| Try it |
Repeat every record exactly as written, but leave out the pictures.

___ Available data ___

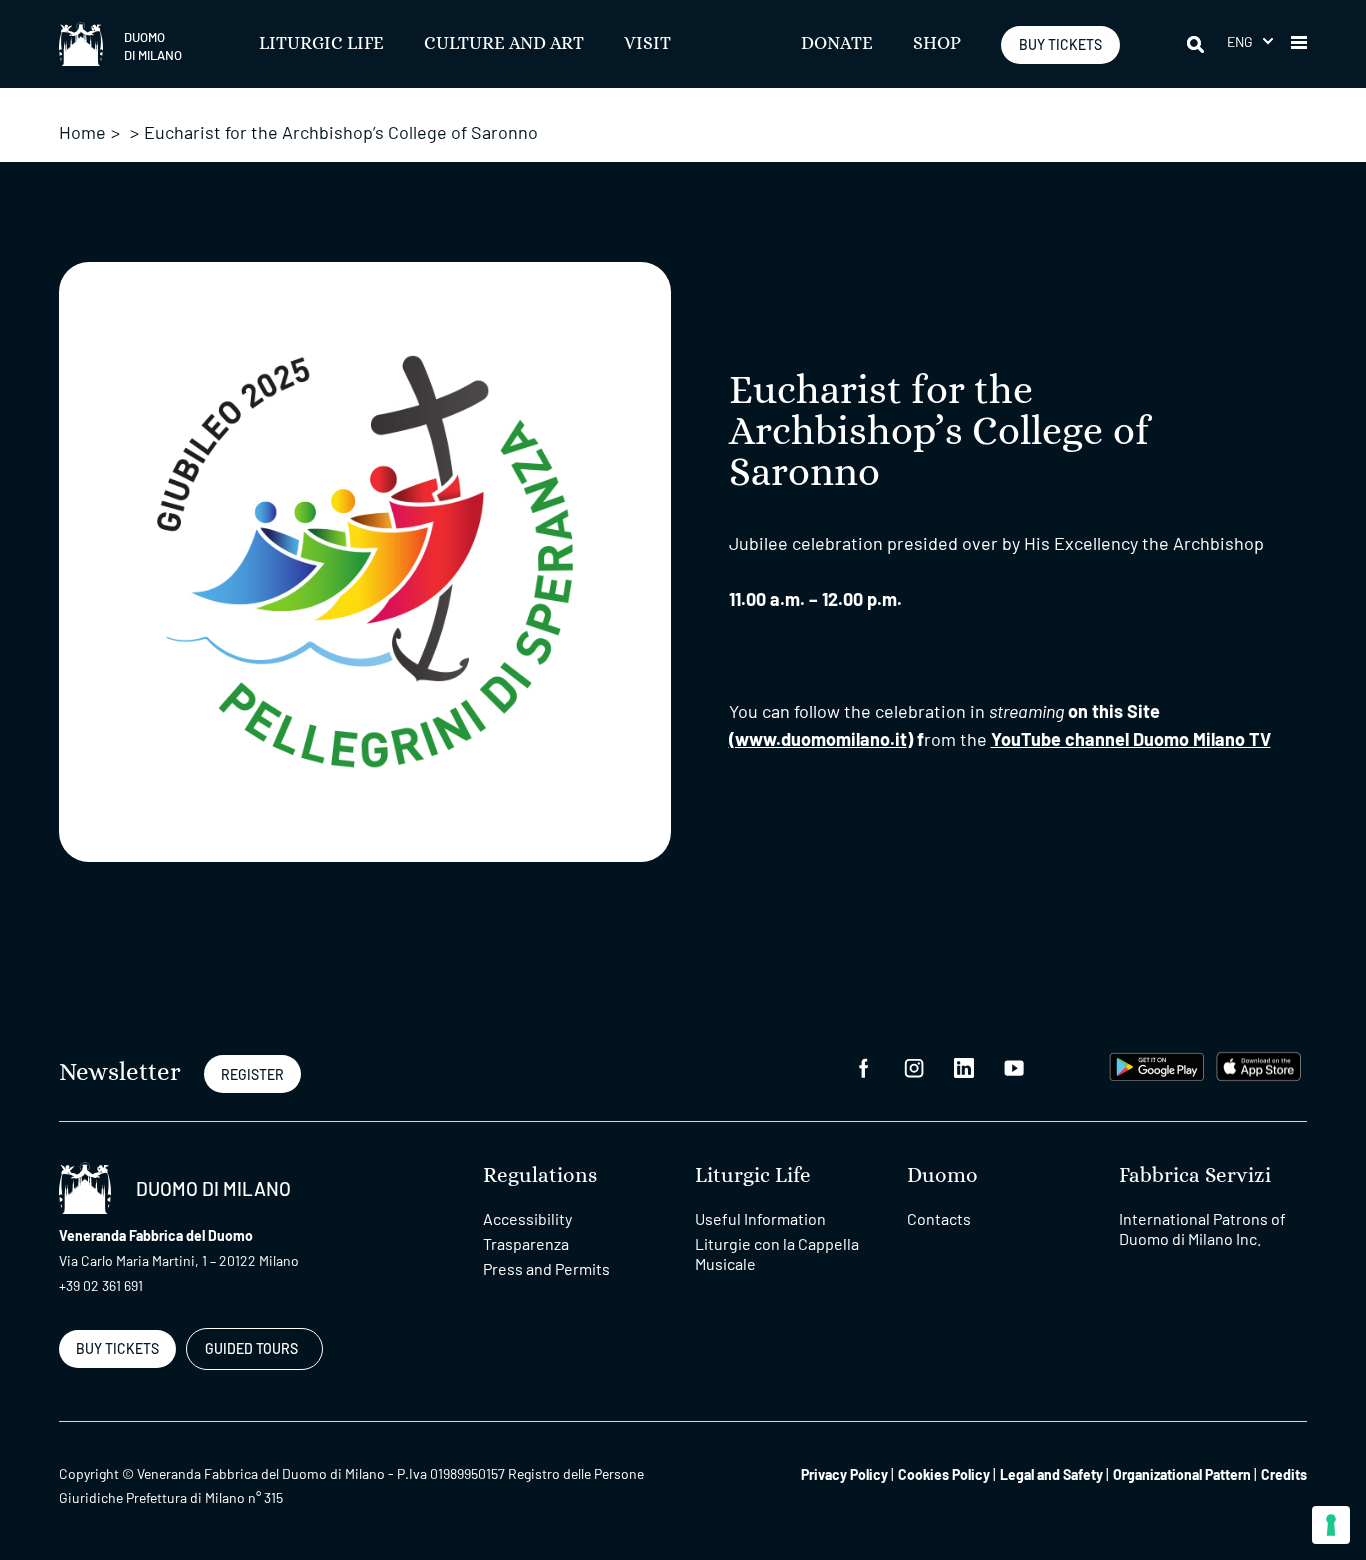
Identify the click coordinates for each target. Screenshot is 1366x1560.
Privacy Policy (844, 1474)
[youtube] (1014, 1066)
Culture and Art (504, 44)
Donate (837, 44)
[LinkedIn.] (964, 1066)
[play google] (1157, 1064)
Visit (647, 44)
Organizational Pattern (1182, 1474)
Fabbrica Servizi (1195, 1175)
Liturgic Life (321, 44)
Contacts (939, 1218)
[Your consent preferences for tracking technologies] (1331, 1525)
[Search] (1197, 44)
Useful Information (760, 1218)
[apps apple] (1258, 1064)
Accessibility (527, 1218)
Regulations (540, 1175)
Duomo (942, 1175)
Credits (1284, 1474)
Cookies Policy (944, 1474)
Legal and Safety (1051, 1474)
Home (82, 132)
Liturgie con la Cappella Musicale (777, 1253)
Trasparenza (526, 1243)
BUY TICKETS (1060, 44)
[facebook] (864, 1066)
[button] (1250, 41)
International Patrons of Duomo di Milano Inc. (1202, 1228)
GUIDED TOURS (251, 1348)
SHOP (937, 44)
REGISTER (252, 1074)
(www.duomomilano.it (818, 739)
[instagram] (914, 1066)
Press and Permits (546, 1268)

___

| Written solution |
Identify the click coordinates for each target. Screenshot is 1366x1560.
Privacy Policy (844, 1474)
[youtube] (1014, 1066)
Culture and Art (504, 44)
Donate (837, 44)
[LinkedIn.] (964, 1066)
[play google] (1157, 1064)
Visit (647, 44)
Organizational Pattern (1182, 1474)
Fabbrica Servizi (1195, 1175)
Liturgic Life (321, 44)
Contacts (939, 1218)
[Your consent preferences for tracking technologies] (1331, 1525)
[Search] (1197, 44)
Useful Information (760, 1218)
[apps apple] (1258, 1064)
Accessibility (527, 1218)
Regulations (540, 1175)
Duomo (942, 1175)
Credits (1284, 1474)
Cookies Policy (944, 1474)
Legal and Safety (1051, 1474)
Home (82, 132)
Liturgie con la Cappella Musicale (777, 1253)
Trasparenza (526, 1243)
BUY TICKETS (1060, 44)
[facebook] (864, 1066)
[button] (1250, 41)
International Patrons of Duomo di Milano Inc. (1202, 1228)
GUIDED TOURS (251, 1348)
SHOP (937, 44)
REGISTER (252, 1074)
(www.duomomilano.it (818, 739)
[instagram] (914, 1066)
Press and Permits (546, 1268)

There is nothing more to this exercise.